What is asked ▸ Render the listing below as a Markdown table with two columns, Row and Line, with one numbered row per line. Skip blank lines and leave the pictures out.

● ● ●

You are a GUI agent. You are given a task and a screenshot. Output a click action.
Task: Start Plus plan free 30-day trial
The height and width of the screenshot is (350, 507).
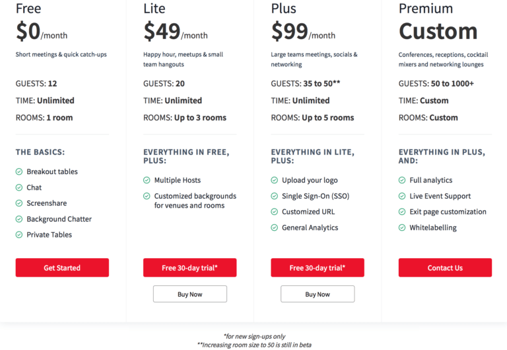point(318,268)
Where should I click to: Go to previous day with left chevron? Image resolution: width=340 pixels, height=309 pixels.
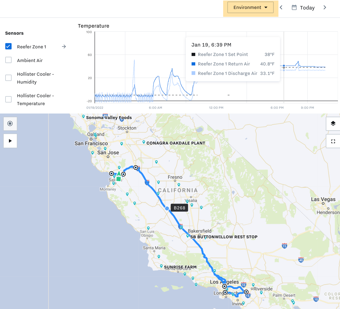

● ● ●

Output for this task ▸
| Row | Line |
|---|---|
| 1 | You are a GUI agent. You are given a task and a screenshot. Output a click action. |
| 2 | Task: Start Plus plan free 30-day trial |
| 3 | The height and width of the screenshot is (350, 507). |
| 4 | point(318,268) |
| 5 | Where should I click to: Go to previous day with left chevron? Image resolution: width=340 pixels, height=309 pixels. |